‘Without them we wouldn’t be here’: Florida family saved by human chain
Jessica and Derek Simmons were enjoying time with family before the drowning happened near the M.B. Miller County Pier around 6:30 p.m. Saturday. It was at this point that Ursrey discovered her boys were caught in the riptide, and she quickly dove in to rescue them, followed by her husband, her adult nephew, and her 67-year-old mother.
Rosalind Beckton, one of the witness to the act, in a Facebook post, wrote, “Today we witness some REAL HERO’S and it wasn’t THE GUY’S IN UNIFORM”.
“I honestly thought I was going to lose my family that day”, Ursrey said, via the News Herald.
If you can’t swim, float or calmly tread water.
It’s summer and people love to spend their weekends relaxing by the shore.
Roberta Ursrey was on the beach when she spotted her two sons screaming for help in the water, WJHG reports.
At first, a few people joined hands, but the human chain organized flawlessly, with one bystander after another adding themselves to the chain making its way out to the nine people in trouble in the water.
“I knew we had to do something”.
Simmons is used to helping people, she once walked 11 miles after a tornado to help people clean up after the storm and mend their lives.
“She kept telling us to let her go and save ourselves”, Jessica Simmons said.
The chain eventually succeeded in pulling the family members ashore, in an effort participant Jessica Simmons said lasted over an hour.

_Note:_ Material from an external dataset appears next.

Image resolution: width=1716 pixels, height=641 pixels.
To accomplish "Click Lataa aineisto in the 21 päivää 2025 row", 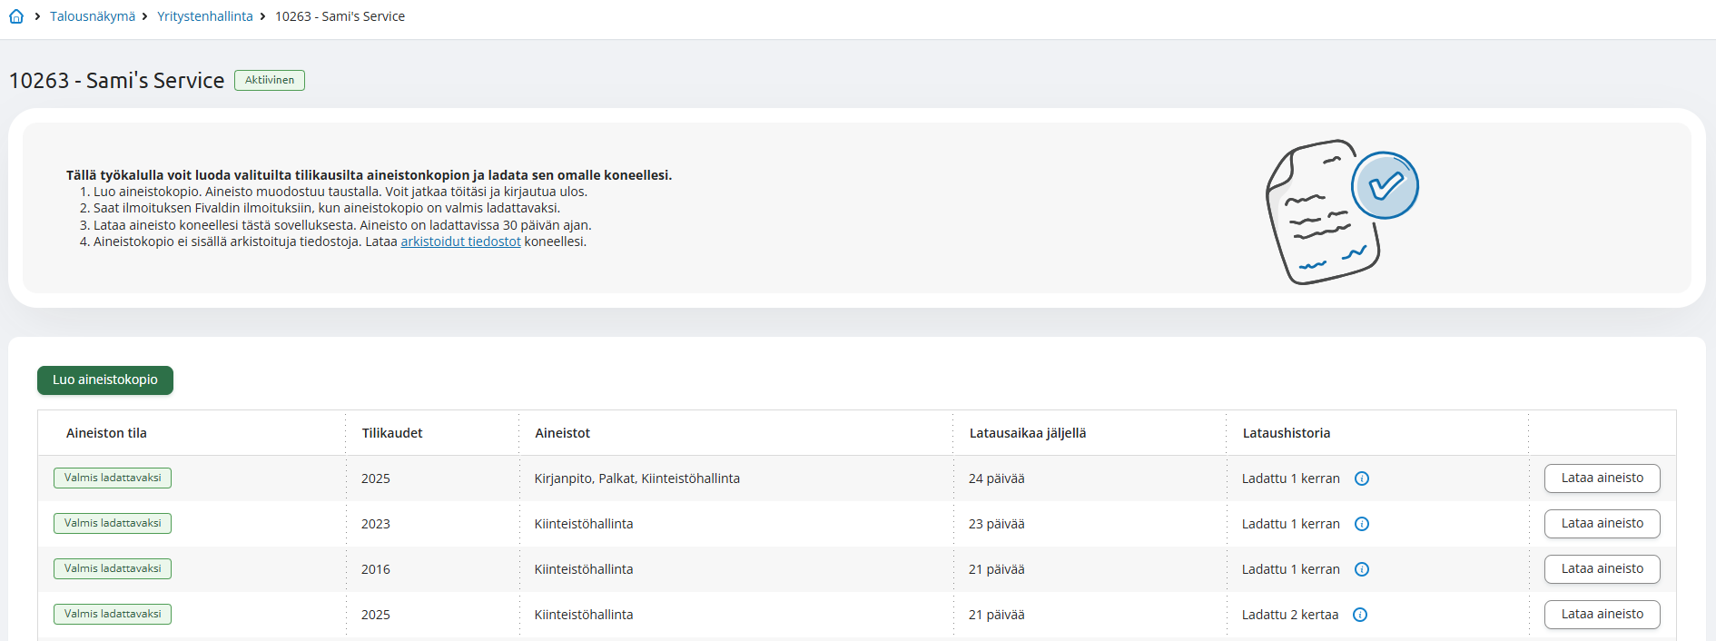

That person told Simmons and his wife that the group was drowning and that he couldn’t get to them because the current was too strong. That’s when they heard a commotion and saw people pointing at two boys who had become caught in a riptide. However, when Ursrey got out of the water and turned around, she realized she couldn’t find her family.

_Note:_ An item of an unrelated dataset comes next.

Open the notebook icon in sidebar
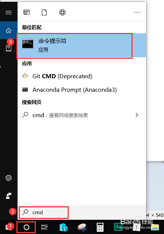This screenshot has width=164, height=234. 9,48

“I gave the little boy a boogie board and told the mom to hang on to it”.
All the swimmers were pulled safely to shore, while two were taken to a local hospital for further treatment, according to the police report.
Ten beachgoers, including a family of six and four other swimmers, learned that they can depend on the strength and determination of strangers in a dire situation. “Without them, we wouldn’t be here”.
According to the Washington Post, the whole ordeal has given the Ursreys, who just moved to Florida from the state of Georgia a month ago, a newfound respect for the power of the water. She was so out of it, that we couldn’t keep her on the board. Among the onlookers was Jessica Mae Simmons, whose husband told the crowd to form a chain.